● **Enunciado da tarefa**: Reescreva as linhas abaixo substituindo "magnifier" por "search" em todos os registros, sem alterar mais nada.

[Registros de indicação de palavras e elementos]
╭──

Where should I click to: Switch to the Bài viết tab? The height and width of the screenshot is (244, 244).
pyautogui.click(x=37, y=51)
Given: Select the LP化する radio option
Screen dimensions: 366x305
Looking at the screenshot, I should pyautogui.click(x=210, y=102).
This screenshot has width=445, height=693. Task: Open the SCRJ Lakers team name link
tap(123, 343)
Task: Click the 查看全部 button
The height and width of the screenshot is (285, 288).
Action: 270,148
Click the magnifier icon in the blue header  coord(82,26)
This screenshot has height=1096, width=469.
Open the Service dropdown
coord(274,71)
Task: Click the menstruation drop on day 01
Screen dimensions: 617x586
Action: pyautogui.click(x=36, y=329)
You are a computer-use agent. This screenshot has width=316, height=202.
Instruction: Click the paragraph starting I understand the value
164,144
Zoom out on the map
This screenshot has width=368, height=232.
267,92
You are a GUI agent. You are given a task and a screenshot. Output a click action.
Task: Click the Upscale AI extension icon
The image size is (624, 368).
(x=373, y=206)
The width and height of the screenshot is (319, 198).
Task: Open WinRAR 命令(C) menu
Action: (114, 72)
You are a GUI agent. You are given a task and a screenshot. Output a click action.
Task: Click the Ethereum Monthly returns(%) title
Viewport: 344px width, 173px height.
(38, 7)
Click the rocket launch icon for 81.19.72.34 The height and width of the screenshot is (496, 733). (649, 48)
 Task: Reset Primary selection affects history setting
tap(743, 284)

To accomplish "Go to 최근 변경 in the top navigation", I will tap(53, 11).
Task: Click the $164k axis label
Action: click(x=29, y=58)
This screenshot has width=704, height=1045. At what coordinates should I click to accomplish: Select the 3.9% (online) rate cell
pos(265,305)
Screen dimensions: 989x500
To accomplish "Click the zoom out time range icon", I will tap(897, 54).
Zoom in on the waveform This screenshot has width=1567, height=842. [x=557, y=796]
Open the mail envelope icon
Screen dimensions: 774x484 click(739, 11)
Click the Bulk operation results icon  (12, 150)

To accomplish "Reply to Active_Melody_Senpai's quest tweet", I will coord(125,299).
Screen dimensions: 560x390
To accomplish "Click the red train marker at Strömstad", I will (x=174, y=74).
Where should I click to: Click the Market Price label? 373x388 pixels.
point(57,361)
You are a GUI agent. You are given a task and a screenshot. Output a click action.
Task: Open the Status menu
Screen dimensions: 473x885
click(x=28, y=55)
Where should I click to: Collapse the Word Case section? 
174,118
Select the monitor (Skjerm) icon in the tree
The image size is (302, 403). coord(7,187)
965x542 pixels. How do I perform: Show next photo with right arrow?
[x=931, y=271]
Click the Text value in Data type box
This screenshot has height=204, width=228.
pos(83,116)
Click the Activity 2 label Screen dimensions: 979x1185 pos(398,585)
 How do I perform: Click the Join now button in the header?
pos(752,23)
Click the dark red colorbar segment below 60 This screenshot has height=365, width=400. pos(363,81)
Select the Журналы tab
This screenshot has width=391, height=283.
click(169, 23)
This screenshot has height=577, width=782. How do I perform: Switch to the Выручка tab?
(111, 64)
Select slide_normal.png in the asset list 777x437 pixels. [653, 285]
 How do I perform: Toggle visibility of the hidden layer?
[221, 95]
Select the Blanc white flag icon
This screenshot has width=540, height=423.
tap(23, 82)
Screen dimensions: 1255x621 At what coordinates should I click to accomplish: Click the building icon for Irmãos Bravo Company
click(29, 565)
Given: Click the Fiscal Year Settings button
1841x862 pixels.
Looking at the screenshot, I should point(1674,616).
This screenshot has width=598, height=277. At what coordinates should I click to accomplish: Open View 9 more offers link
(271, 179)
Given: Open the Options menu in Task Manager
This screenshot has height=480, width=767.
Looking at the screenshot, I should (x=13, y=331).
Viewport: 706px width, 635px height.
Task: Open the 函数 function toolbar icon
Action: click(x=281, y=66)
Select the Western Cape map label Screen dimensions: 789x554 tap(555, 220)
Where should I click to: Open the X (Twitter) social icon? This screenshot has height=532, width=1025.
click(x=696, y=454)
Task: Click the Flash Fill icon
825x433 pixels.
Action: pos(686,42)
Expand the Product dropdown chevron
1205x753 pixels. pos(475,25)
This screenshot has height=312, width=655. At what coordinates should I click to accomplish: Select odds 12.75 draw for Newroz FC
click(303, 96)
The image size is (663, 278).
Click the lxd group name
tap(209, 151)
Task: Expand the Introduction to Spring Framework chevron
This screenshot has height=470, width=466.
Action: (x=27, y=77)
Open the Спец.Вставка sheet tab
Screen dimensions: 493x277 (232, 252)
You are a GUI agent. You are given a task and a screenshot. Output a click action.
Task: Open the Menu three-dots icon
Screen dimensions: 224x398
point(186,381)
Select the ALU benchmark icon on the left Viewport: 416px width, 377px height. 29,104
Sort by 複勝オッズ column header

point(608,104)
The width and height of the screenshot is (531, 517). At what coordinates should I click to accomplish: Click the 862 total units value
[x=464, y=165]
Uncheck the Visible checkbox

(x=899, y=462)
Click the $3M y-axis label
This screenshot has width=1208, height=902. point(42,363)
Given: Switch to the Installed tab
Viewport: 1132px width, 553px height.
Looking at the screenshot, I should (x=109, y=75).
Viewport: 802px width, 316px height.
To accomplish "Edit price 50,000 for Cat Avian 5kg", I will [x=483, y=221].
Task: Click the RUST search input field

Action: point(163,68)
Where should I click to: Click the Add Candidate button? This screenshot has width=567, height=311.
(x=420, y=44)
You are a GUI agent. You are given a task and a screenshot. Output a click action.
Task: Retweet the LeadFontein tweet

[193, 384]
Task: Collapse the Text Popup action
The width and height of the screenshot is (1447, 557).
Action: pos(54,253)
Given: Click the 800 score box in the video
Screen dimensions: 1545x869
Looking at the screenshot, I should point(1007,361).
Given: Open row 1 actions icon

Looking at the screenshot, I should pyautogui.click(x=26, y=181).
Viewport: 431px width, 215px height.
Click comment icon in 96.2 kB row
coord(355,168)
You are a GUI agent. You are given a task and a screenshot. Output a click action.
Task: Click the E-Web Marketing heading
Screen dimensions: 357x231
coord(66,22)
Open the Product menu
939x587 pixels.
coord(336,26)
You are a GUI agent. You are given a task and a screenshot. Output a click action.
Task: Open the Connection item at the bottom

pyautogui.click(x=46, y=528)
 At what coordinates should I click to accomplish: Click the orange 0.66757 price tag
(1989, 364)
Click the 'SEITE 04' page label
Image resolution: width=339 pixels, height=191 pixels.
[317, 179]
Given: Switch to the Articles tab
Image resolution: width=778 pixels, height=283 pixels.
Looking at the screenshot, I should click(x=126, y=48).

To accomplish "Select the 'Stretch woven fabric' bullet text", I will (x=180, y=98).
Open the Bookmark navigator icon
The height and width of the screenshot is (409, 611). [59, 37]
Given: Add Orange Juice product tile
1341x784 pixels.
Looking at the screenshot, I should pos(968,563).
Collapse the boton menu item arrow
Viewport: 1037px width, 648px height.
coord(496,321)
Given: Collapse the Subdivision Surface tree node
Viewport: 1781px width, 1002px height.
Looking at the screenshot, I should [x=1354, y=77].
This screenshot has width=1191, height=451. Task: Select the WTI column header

╰──

● **Resposta**:
Where should I click to: Switch to the Bài viết tab? The height and width of the screenshot is (244, 244).
pyautogui.click(x=37, y=51)
Given: Select the LP化する radio option
Screen dimensions: 366x305
Looking at the screenshot, I should pyautogui.click(x=210, y=102).
This screenshot has width=445, height=693. Task: Open the SCRJ Lakers team name link
tap(123, 343)
Task: Click the 查看全部 button
The height and width of the screenshot is (285, 288).
Action: 270,148
Click the search icon in the blue header  coord(82,26)
This screenshot has height=1096, width=469.
Open the Service dropdown
coord(274,71)
Task: Click the menstruation drop on day 01
Screen dimensions: 617x586
Action: pyautogui.click(x=36, y=329)
You are a computer-use agent. This screenshot has width=316, height=202.
Instruction: Click the paragraph starting I understand the value
164,144
Zoom out on the map
This screenshot has width=368, height=232.
267,92
You are a GUI agent. You are given a task and a screenshot. Output a click action.
Task: Click the Upscale AI extension icon
The image size is (624, 368).
(x=373, y=206)
The width and height of the screenshot is (319, 198).
Task: Open WinRAR 命令(C) menu
Action: (114, 72)
You are a GUI agent. You are given a task and a screenshot. Output a click action.
Task: Click the Ethereum Monthly returns(%) title
Viewport: 344px width, 173px height.
(38, 7)
Click the rocket launch icon for 81.19.72.34 The height and width of the screenshot is (496, 733). (649, 48)
 Task: Reset Primary selection affects history setting
tap(743, 284)

To accomplish "Go to 최근 변경 in the top navigation", I will tap(53, 11).
Task: Click the $164k axis label
Action: click(x=29, y=58)
This screenshot has width=704, height=1045. At what coordinates should I click to accomplish: Select the 3.9% (online) rate cell
pos(265,305)
Screen dimensions: 989x500
To accomplish "Click the zoom out time range icon", I will tap(897, 54).
Zoom in on the waveform This screenshot has width=1567, height=842. [x=557, y=796]
Open the mail envelope icon
Screen dimensions: 774x484 click(739, 11)
Click the Bulk operation results icon  (12, 150)

To accomplish "Reply to Active_Melody_Senpai's quest tweet", I will coord(125,299).
Screen dimensions: 560x390
To accomplish "Click the red train marker at Strömstad", I will (x=174, y=74).
Where should I click to: Click the Market Price label? 373x388 pixels.
point(57,361)
You are a GUI agent. You are given a task and a screenshot. Output a click action.
Task: Open the Status menu
Screen dimensions: 473x885
click(x=28, y=55)
Where should I click to: Collapse the Word Case section? 
174,118
Select the monitor (Skjerm) icon in the tree
The image size is (302, 403). coord(7,187)
965x542 pixels. How do I perform: Show next photo with right arrow?
[x=931, y=271]
Click the Text value in Data type box
This screenshot has height=204, width=228.
pos(83,116)
Click the Activity 2 label Screen dimensions: 979x1185 pos(398,585)
 How do I perform: Click the Join now button in the header?
pos(752,23)
Click the dark red colorbar segment below 60 This screenshot has height=365, width=400. pos(363,81)
Select the Журналы tab
This screenshot has width=391, height=283.
click(169, 23)
This screenshot has height=577, width=782. How do I perform: Switch to the Выручка tab?
(111, 64)
Select slide_normal.png in the asset list 777x437 pixels. [653, 285]
 How do I perform: Toggle visibility of the hidden layer?
[221, 95]
Select the Blanc white flag icon
This screenshot has width=540, height=423.
tap(23, 82)
Screen dimensions: 1255x621 At what coordinates should I click to accomplish: Click the building icon for Irmãos Bravo Company
click(29, 565)
Given: Click the Fiscal Year Settings button
1841x862 pixels.
Looking at the screenshot, I should point(1674,616).
This screenshot has width=598, height=277. At what coordinates should I click to accomplish: Open View 9 more offers link
(271, 179)
Given: Open the Options menu in Task Manager
This screenshot has height=480, width=767.
Looking at the screenshot, I should (x=13, y=331).
Viewport: 706px width, 635px height.
Task: Open the 函数 function toolbar icon
Action: click(x=281, y=66)
Select the Western Cape map label Screen dimensions: 789x554 tap(555, 220)
Where should I click to: Open the X (Twitter) social icon? This screenshot has height=532, width=1025.
click(x=696, y=454)
Task: Click the Flash Fill icon
825x433 pixels.
Action: pos(686,42)
Expand the Product dropdown chevron
1205x753 pixels. pos(475,25)
This screenshot has height=312, width=655. At what coordinates should I click to accomplish: Select odds 12.75 draw for Newroz FC
click(303, 96)
The image size is (663, 278).
Click the lxd group name
tap(209, 151)
Task: Expand the Introduction to Spring Framework chevron
This screenshot has height=470, width=466.
Action: (x=27, y=77)
Open the Спец.Вставка sheet tab
Screen dimensions: 493x277 (232, 252)
You are a GUI agent. You are given a task and a screenshot. Output a click action.
Task: Open the Menu three-dots icon
Screen dimensions: 224x398
point(186,381)
Select the ALU benchmark icon on the left Viewport: 416px width, 377px height. 29,104
Sort by 複勝オッズ column header

point(608,104)
The width and height of the screenshot is (531, 517). At what coordinates should I click to accomplish: Click the 862 total units value
[x=464, y=165]
Uncheck the Visible checkbox

(x=899, y=462)
Click the $3M y-axis label
This screenshot has width=1208, height=902. point(42,363)
Given: Switch to the Installed tab
Viewport: 1132px width, 553px height.
Looking at the screenshot, I should (x=109, y=75).
Viewport: 802px width, 316px height.
To accomplish "Edit price 50,000 for Cat Avian 5kg", I will [x=483, y=221].
Task: Click the RUST search input field

Action: point(163,68)
Where should I click to: Click the Add Candidate button? This screenshot has width=567, height=311.
(x=420, y=44)
You are a GUI agent. You are given a task and a screenshot. Output a click action.
Task: Retweet the LeadFontein tweet

[193, 384]
Task: Collapse the Text Popup action
The width and height of the screenshot is (1447, 557).
Action: pos(54,253)
Given: Click the 800 score box in the video
Screen dimensions: 1545x869
Looking at the screenshot, I should point(1007,361).
Given: Open row 1 actions icon

Looking at the screenshot, I should pyautogui.click(x=26, y=181).
Viewport: 431px width, 215px height.
Click comment icon in 96.2 kB row
coord(355,168)
You are a GUI agent. You are given a task and a screenshot. Output a click action.
Task: Click the E-Web Marketing heading
Screen dimensions: 357x231
coord(66,22)
Open the Product menu
939x587 pixels.
coord(336,26)
You are a GUI agent. You are given a task and a screenshot. Output a click action.
Task: Open the Connection item at the bottom

pyautogui.click(x=46, y=528)
 At what coordinates should I click to accomplish: Click the orange 0.66757 price tag
(1989, 364)
Click the 'SEITE 04' page label
Image resolution: width=339 pixels, height=191 pixels.
[317, 179]
Given: Switch to the Articles tab
Image resolution: width=778 pixels, height=283 pixels.
Looking at the screenshot, I should click(x=126, y=48).

To accomplish "Select the 'Stretch woven fabric' bullet text", I will (x=180, y=98).
Open the Bookmark navigator icon
The height and width of the screenshot is (409, 611). [59, 37]
Given: Add Orange Juice product tile
1341x784 pixels.
Looking at the screenshot, I should pos(968,563).
Collapse the boton menu item arrow
Viewport: 1037px width, 648px height.
coord(496,321)
Given: Collapse the Subdivision Surface tree node
Viewport: 1781px width, 1002px height.
Looking at the screenshot, I should [x=1354, y=77].
This screenshot has width=1191, height=451. Task: Select the WTI column header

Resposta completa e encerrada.